*** Begin section ***
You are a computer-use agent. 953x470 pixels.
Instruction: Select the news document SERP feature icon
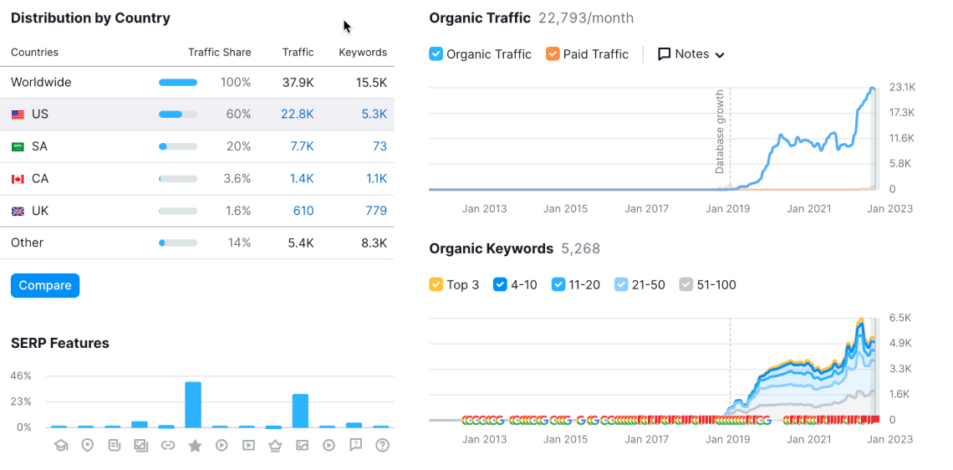tap(114, 446)
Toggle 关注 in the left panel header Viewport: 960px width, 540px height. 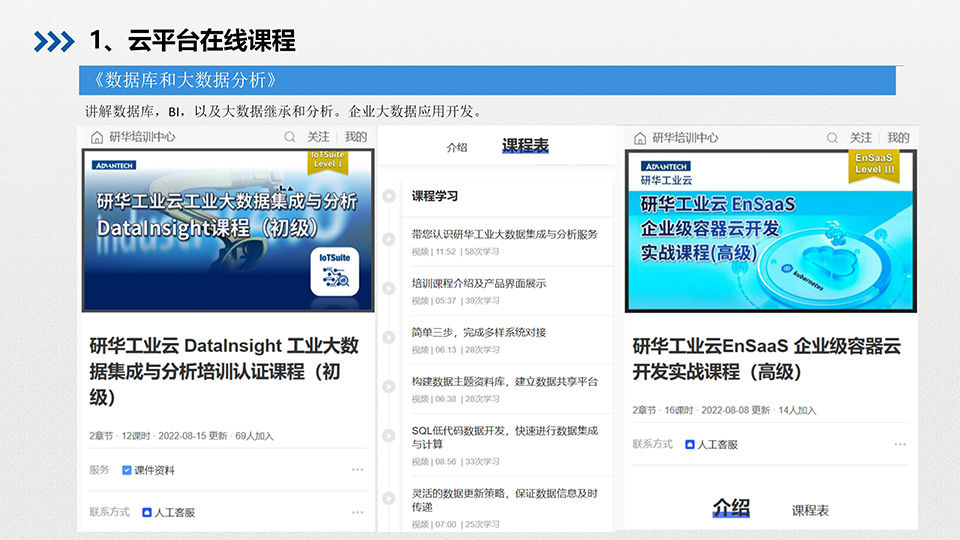tap(318, 138)
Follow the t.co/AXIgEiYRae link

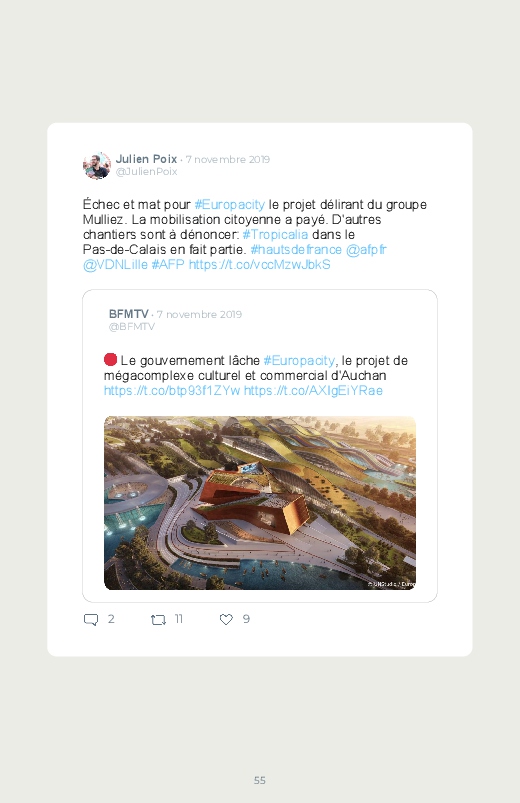(x=313, y=391)
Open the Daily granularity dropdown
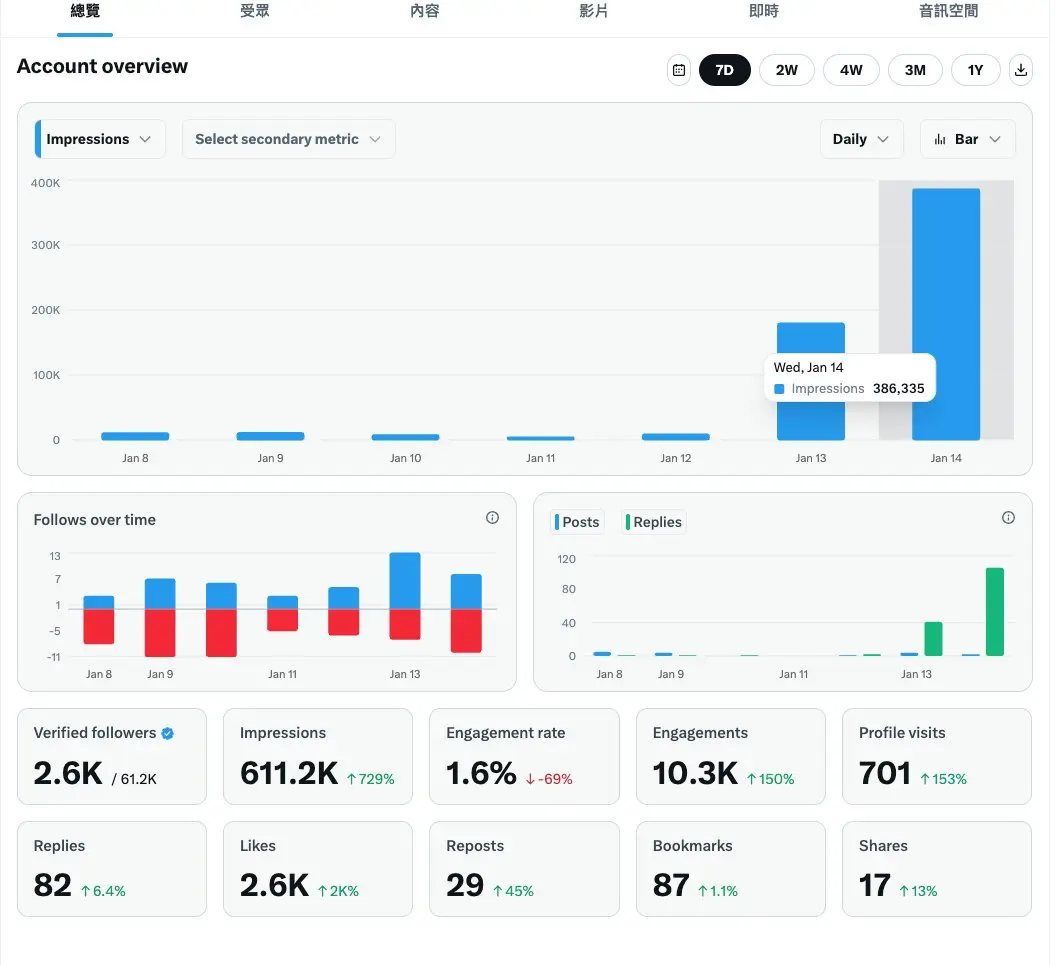Image resolution: width=1057 pixels, height=965 pixels. point(862,139)
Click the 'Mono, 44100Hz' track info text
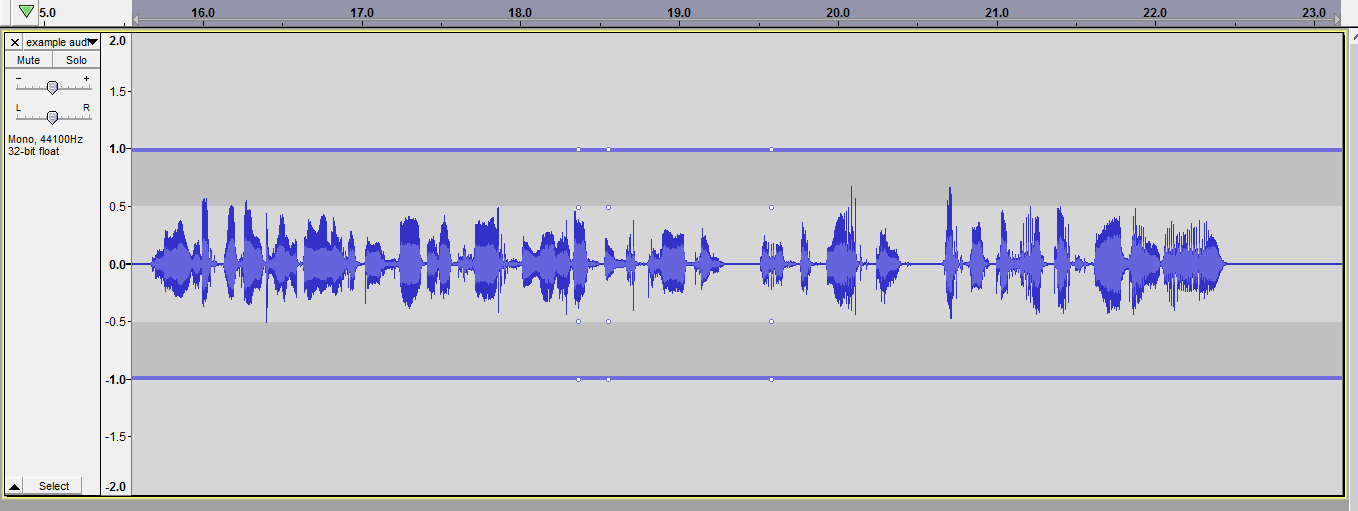Viewport: 1358px width, 511px height. (x=45, y=140)
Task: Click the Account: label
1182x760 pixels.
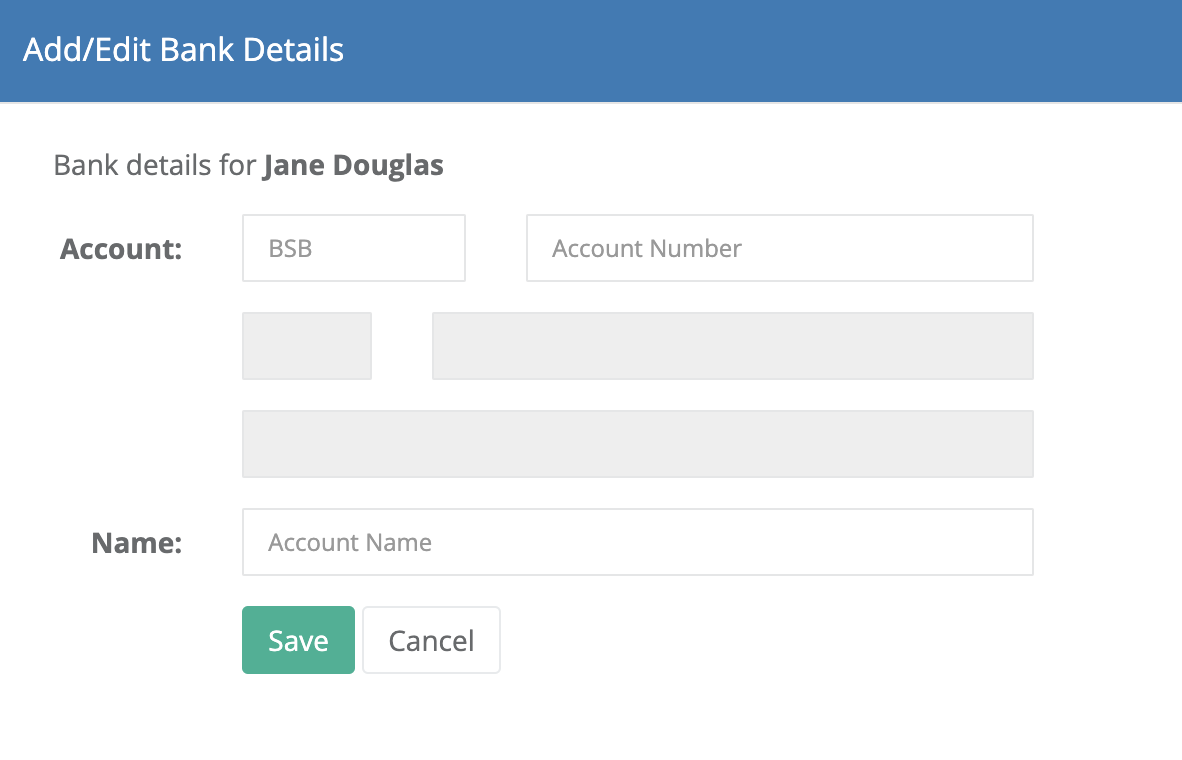Action: [x=121, y=249]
*** End section ***
Each line from the one holding "Open the Daily granularity dropdown" through the final line of the data needs to be transcribed exactly. Include both ends, skip the pictures, and add nothing.

Open the Daily granularity dropdown
Image resolution: width=1057 pixels, height=965 pixels. point(862,139)
Click the 'Mono, 44100Hz' track info text
Viewport: 1358px width, 511px height. (x=45, y=140)
Task: Click the Account: label
1182x760 pixels.
Action: [x=121, y=249]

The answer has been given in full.